● **DOCUMENT PASSAGE**
But there were always boats and water in my life. It was always something going on whether it was my father just watching boats on the river, or being down on the fish wharf during the fishing season.

Yarmouth Marina

Father rented the Yarmouth Marina from the town. It was really the second yacht station at the top end of Yarmouth near where the Smiths Crisp factory used to be. It was dug out about ’66. That was in the last days of the steam dredging and May Gurney supplied the dredger. In another WISEArchive story Vic Gosling talks about John Fox and there are pictures of them and their steam dredger digging out the moorings for the totally new marina. There was a quayhead there already, and a flood wall, so they pulled the mud out from the river and dumped it ashore and built the bank up behind the flood wall.

Vic Gosling and John Fox on the steam dredger  No 8 c.1966.

I was running about half a mile of moorings, so I got left with that to look after during summer and loved every minute of it. We could pack the boats in – stick them in three deep ’til they squeaked. The boats came from all over the Broads. Most hire craft from the boatyards washed up at Yarmouth at some point.

These boats were owned by other people who were contracted to us to fill them with holidaymakers. And that job went on during the winter months, January, February, March, with the national advertising campaigns.

Then Father leased the Bure Hotel from Watneys – it was alongside the river and adjoining our yacht station and we lived there for a while. 

Over the years the whole thing of the marina petered out. All that’s left there now is the shell of the old berthmaster’s office and the shop, and the office just off the main road is rented out I think.

● **GIVEN EXERCISE A**
Give the stretch of the records from the line containing "Image resolution: width=800" through the end of the records as a JSON list of strings, one per line, skipping blank lines and leaving the pictures out.
The passage and the records were taken from unrelated sources.

● **RECORDS SHOWN**

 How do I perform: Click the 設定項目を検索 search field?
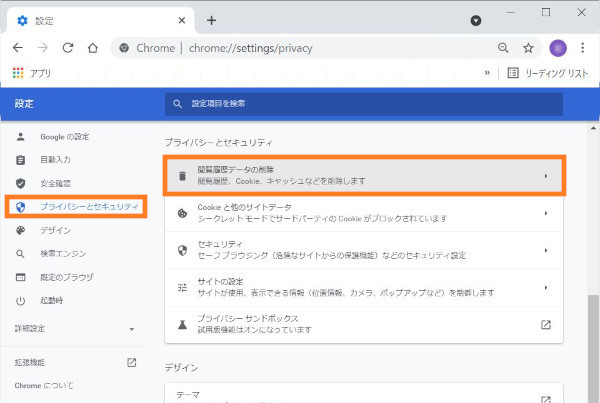point(363,103)
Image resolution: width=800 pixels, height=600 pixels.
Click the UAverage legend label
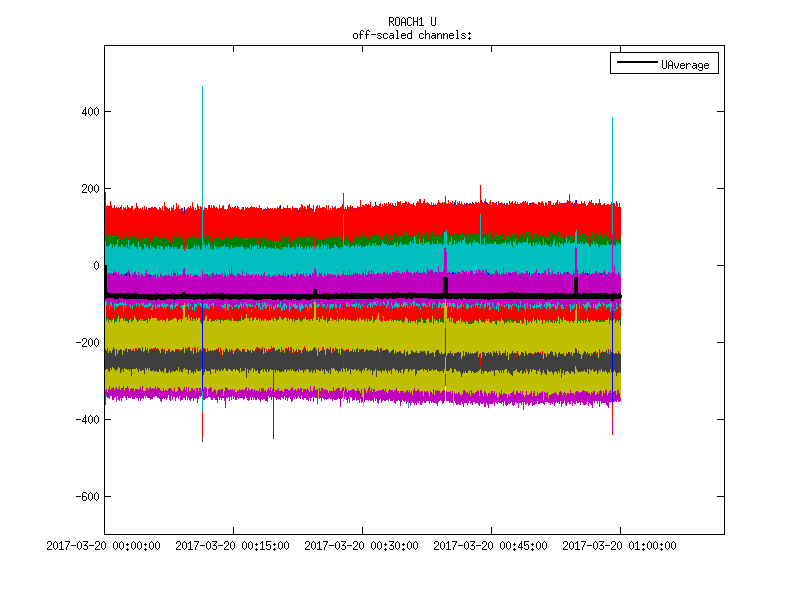click(685, 65)
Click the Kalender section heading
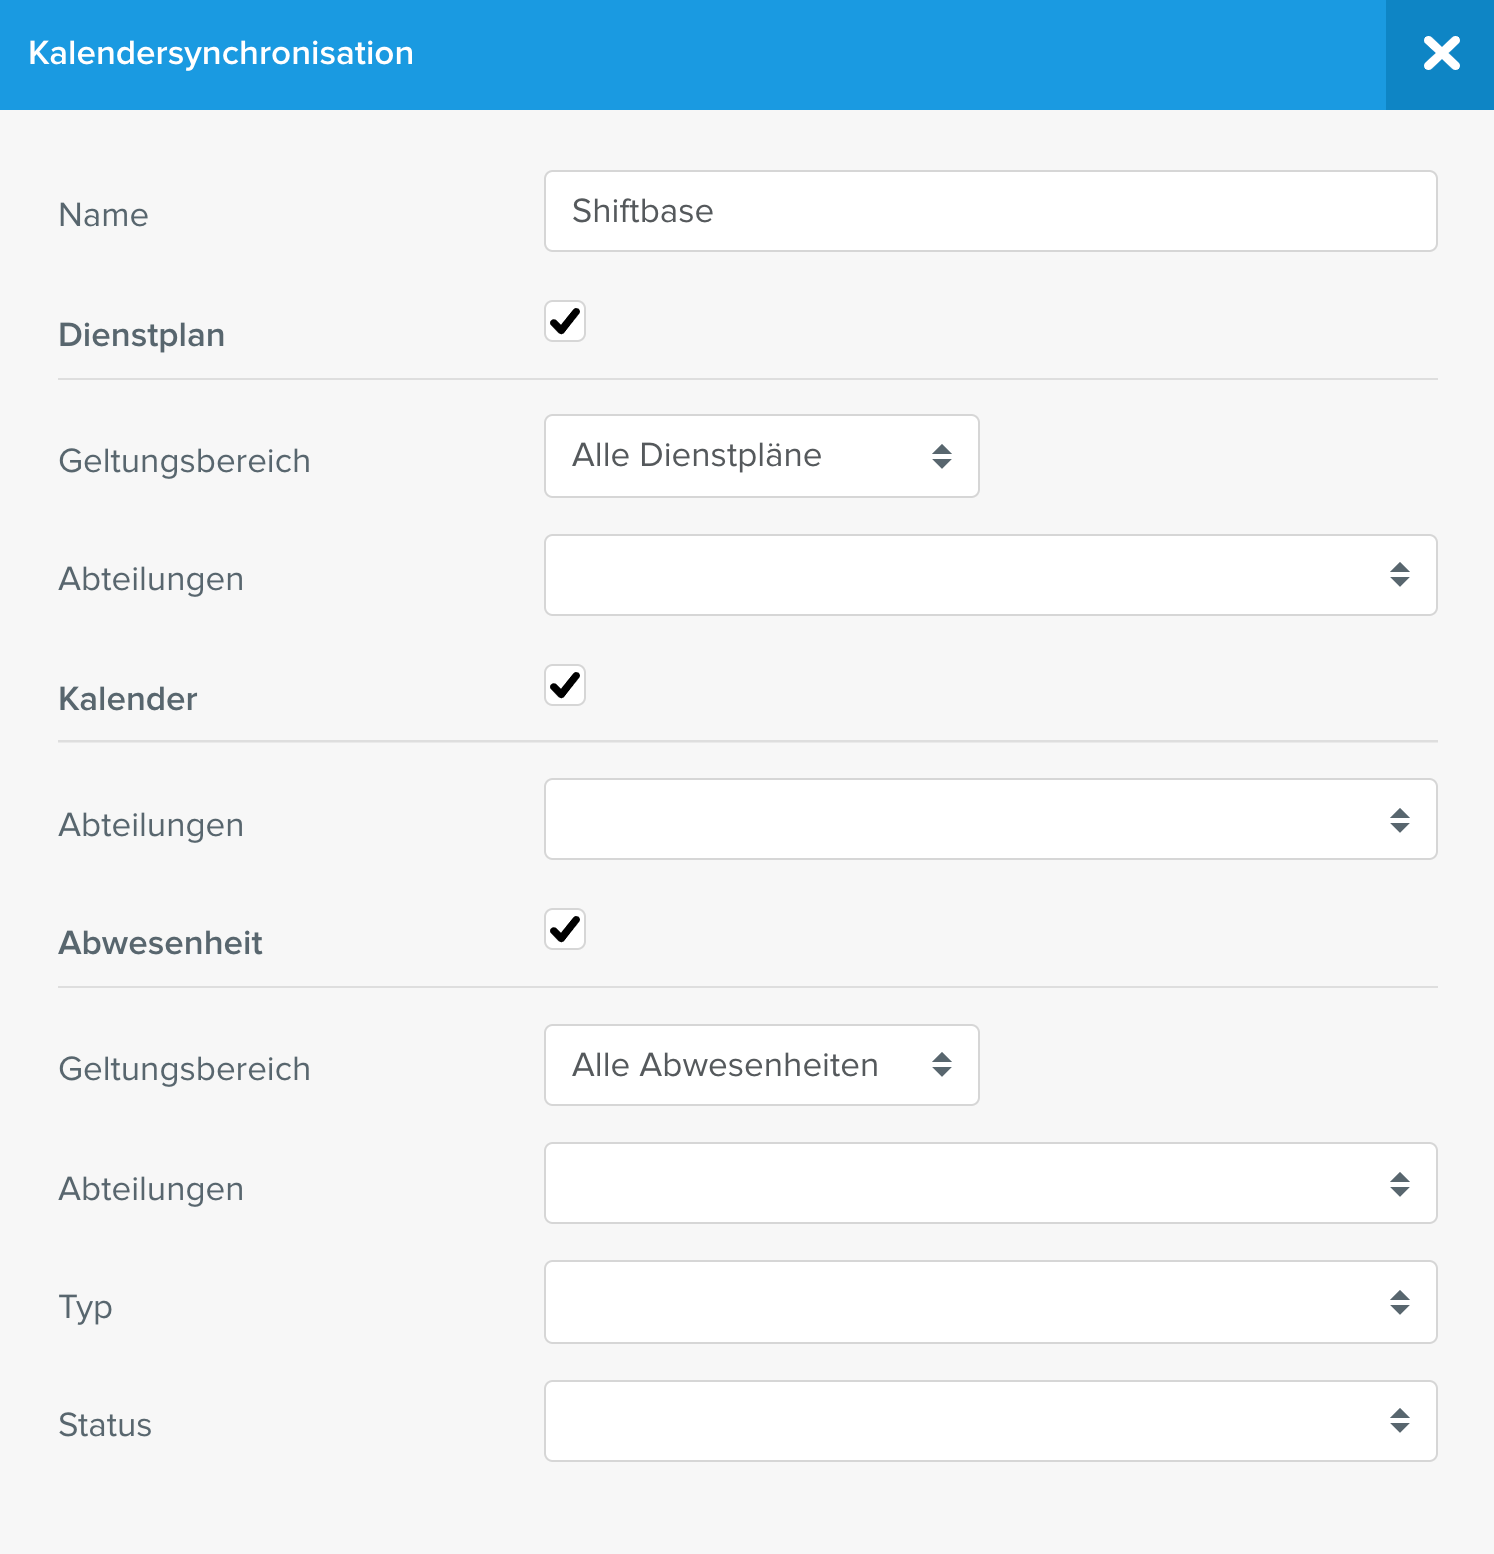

● **GIVEN EXERCISE B**
Write out the stretch of the Yarmouth Marina passage from "Father rented the" through "No 8 c.1966.", word for word.

● **CORRECT RESULT A**
[
  "Image resolution: width=800 pixels, height=600 pixels.",
  "Click the UAverage legend label",
  "click(685, 65)",
  "Click the Kalender section heading"
]

● **CORRECT RESULT B**
Father rented the Yarmouth Marina from the town. It was really the second yacht station at the top end of Yarmouth near where the Smiths Crisp factory used to be. It was dug out about ’66. That was in the last days of the steam dredging and May Gurney supplied the dredger. In another WISEArchive story Vic Gosling talks about John Fox and there are pictures of them and their steam dredger digging out the moorings for the totally new marina. There was a quayhead there already, and a flood wall, so they pulled the mud out from the river and dumped it ashore and built the bank up behind the flood wall.

Vic Gosling and John Fox on the steam dredger  No 8 c.1966.